Tuesdays With Morrie Valuable Lessons Essay Example

📌Category: Books, Literature
📌Words: 569
📌Pages: 3
📌Published: 07 October 2022

Have you ever had an inspiring teacher that taught you lessons for life? The memoir Tuesdays with Morrie written by Mitch Albon describes a real story of the author himself Mitch Albom and his professor Morrie Schwartz who had taught him valuable lessons for life. Morrie is a sociology teacher who loved to dance after finding out about his disease ALS (Gherig’s disease) which degenerates the body over time, he started to learn how to be a man who is experiencing death. Morrie finds out about his teacher's disease throughout a show called “Nightline” which starred Morrie and the fight for his life over the disease. One day, Mitch decides to reconnect with his teacher and promises to visit him every Tuesday. Mitch would travel long distances from Detroit to Massachusetts every Tuesday to record what Morrie wanted to teach for a project suggested by Morrie himself. Morrie would openly teach Mitch about important lessons about life, including love, death, and the importance of forgiveness. 

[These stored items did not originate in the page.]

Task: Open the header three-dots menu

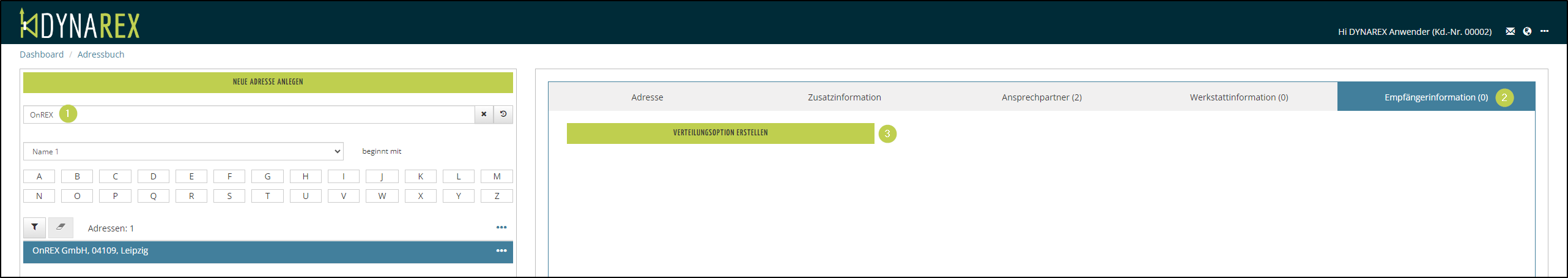Action: [1544, 31]
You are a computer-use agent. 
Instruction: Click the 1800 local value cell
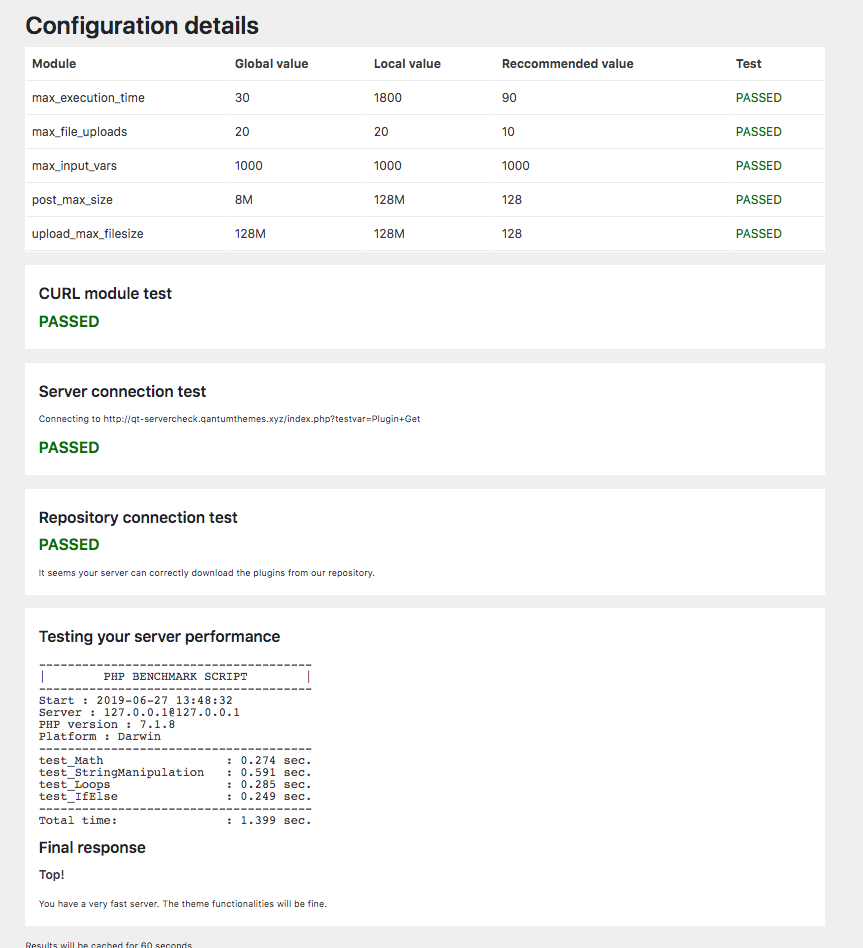388,98
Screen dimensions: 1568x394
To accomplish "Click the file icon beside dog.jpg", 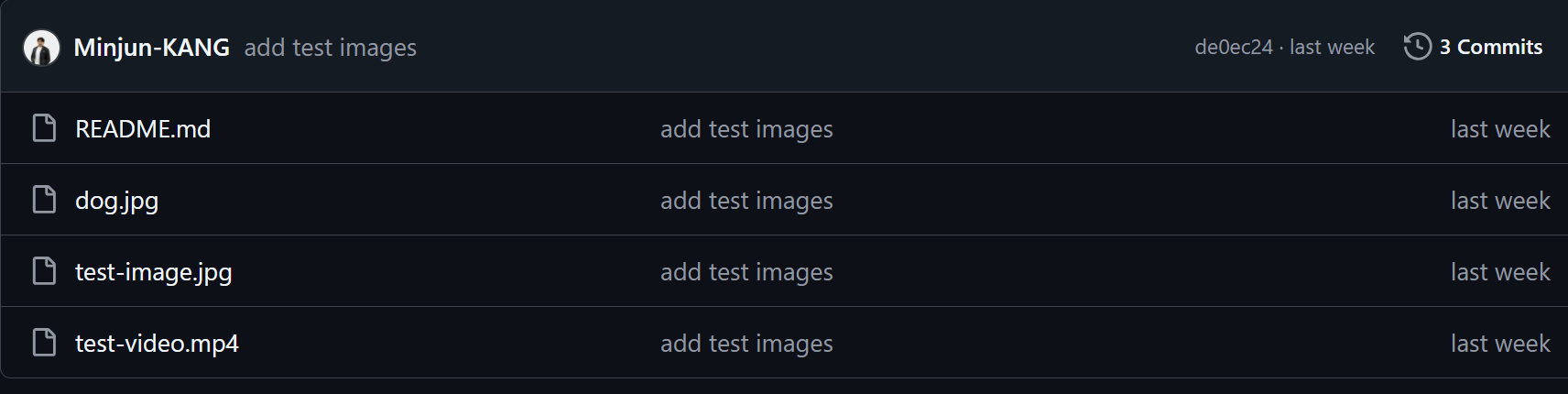I will (x=44, y=200).
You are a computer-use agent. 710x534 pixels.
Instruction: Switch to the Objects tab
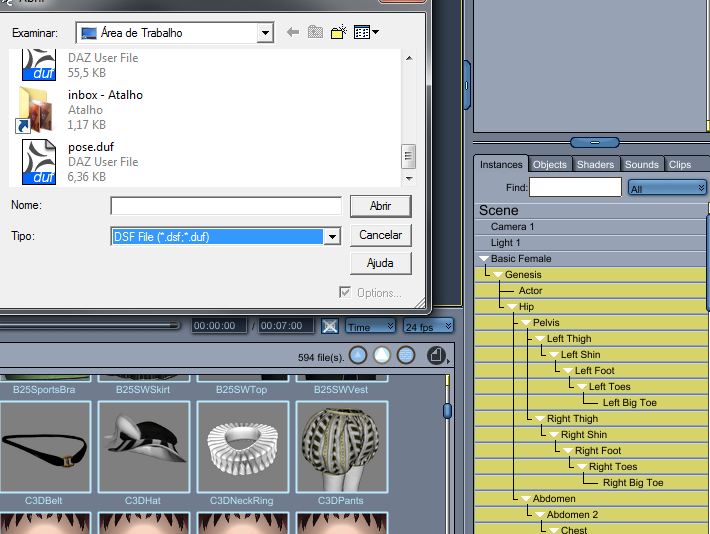549,164
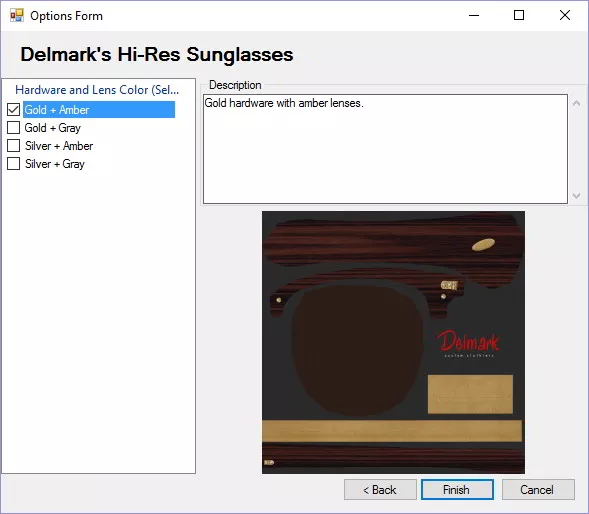Select the Silver + Gray option label
The width and height of the screenshot is (589, 514).
[x=55, y=164]
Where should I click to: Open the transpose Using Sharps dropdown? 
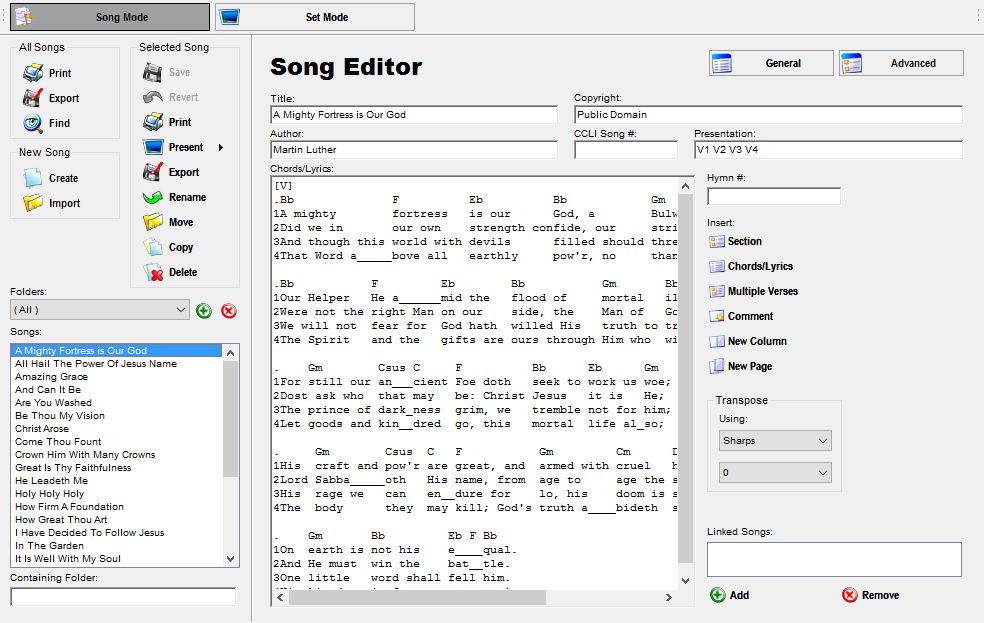click(775, 441)
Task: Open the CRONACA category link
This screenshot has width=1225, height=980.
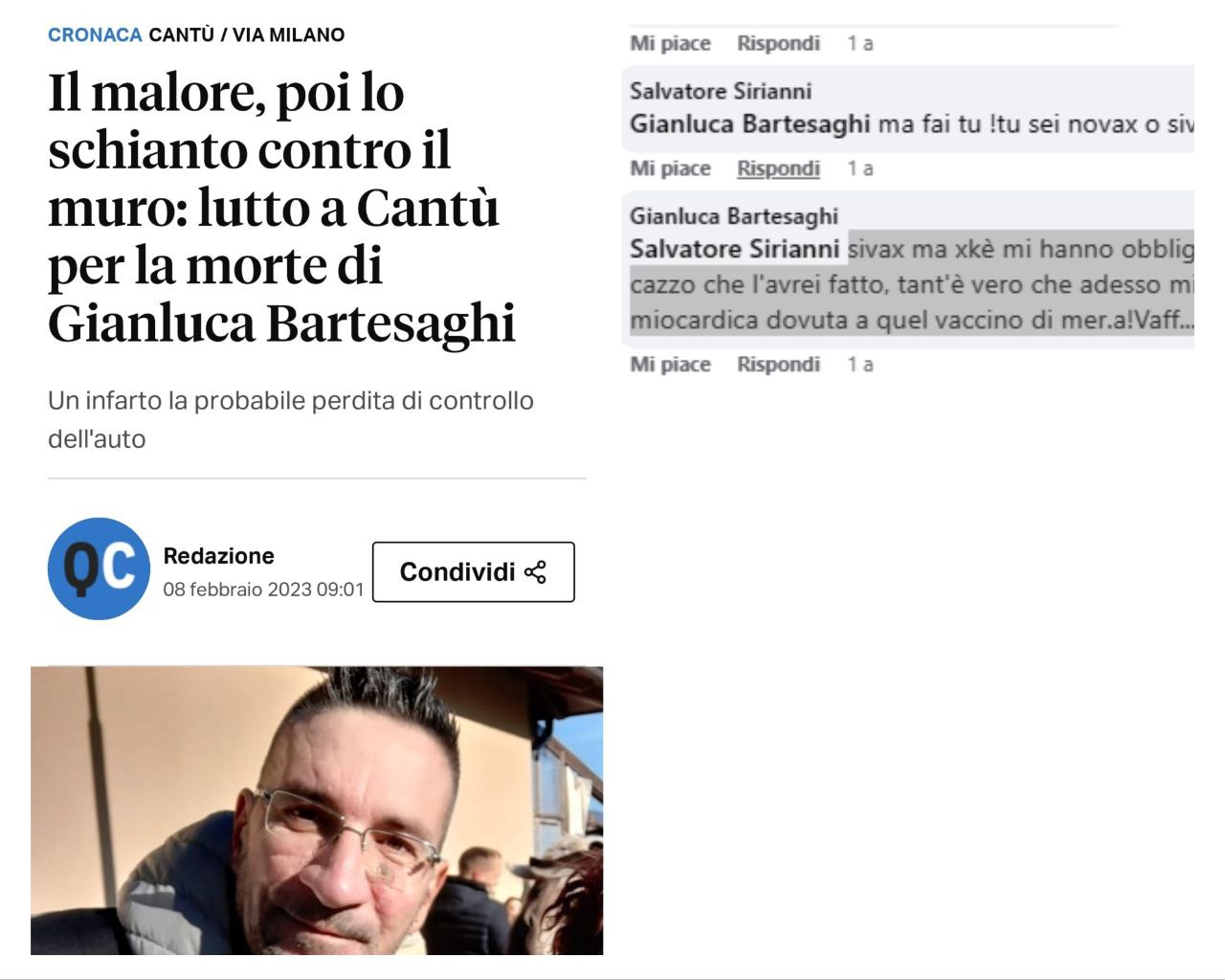Action: [95, 34]
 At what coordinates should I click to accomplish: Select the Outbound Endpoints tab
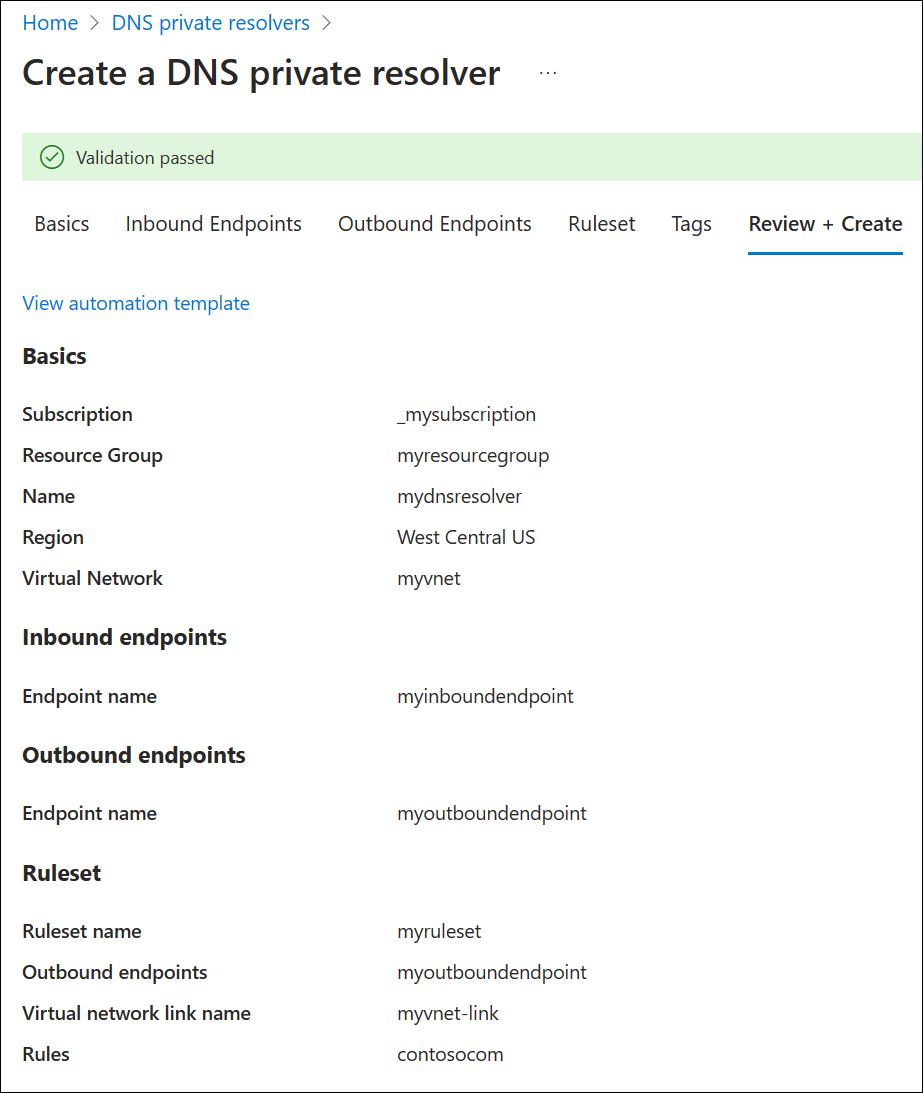(x=434, y=224)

Morrie exclaims that today’s society would be capable of doing anything for love. According to Morrie during the first visit, “These were people so hungry for love that they were accepting substitutes. They were embracing material things and expecting a sort of hug back. But it never works. You can’t substitute material things for love or for gentleness or for tenderness or for a sense of comradeship.” This exemplifies that people would do things expecting a reward back like a hug, but there are certain things that are not able to be exchanged for gentleness like true compassion. It concludes that from Morrie’s perspective, people are mesmerized by the idea of getting a prize after doing something, but real gentleness can’t be exchanged for any bribery. 

Morrie thinks that the new generation is compromised in doing things they currently have to do and does not actually believe that death also comes behind at a certain period. According to Morrie on the fourth visit, "Most of us all walk around as if we're sleepwalking. We really don't experience the world fully, because we're half-asleep, doing things we automatically think we have to do." This statement suggests that Morrie thinks that people are missing out a part of the world and are seeing a different perspective in their life when the topic is about death. This concludes that Morrie considers the world committed by doing their current actions and ends up ignoring the idea of death. 

After comparing his life before and now, Morrie teaches Mitch about forgiving people and itself from regrets that are stuck in the time. According to Morrie on the twelfth visit,  “We need to forgive ourselves. For all the things we didn’t do. All the things we should have done. You can’t get stuck on the regrets of what should have happened.” This applies to the idea of letting whether occurred or not to maintain in the past, and to focus to look forward in life. It concludes that Morrie wants people to forgive themselves and company about their regrets and thoughts that are unchangeable now.

The memoir describes the moments of Mitch and his professor Morrie who was fighting against a disease. They would always talk to each other every Tuesday as they consider themselves Tuesday people. Each Tuesday, Morrie would talk about a different topic, and Mitch would listen to them and record for a project. Some of the topics would be about love, death and the importance of forgiveness. Those lessons were how Morrie watched the current world look like in his perspective. This memoir contains valuable lessons about the meaning of many vital topics which can teach the readers to understand and prioritize their choices in life.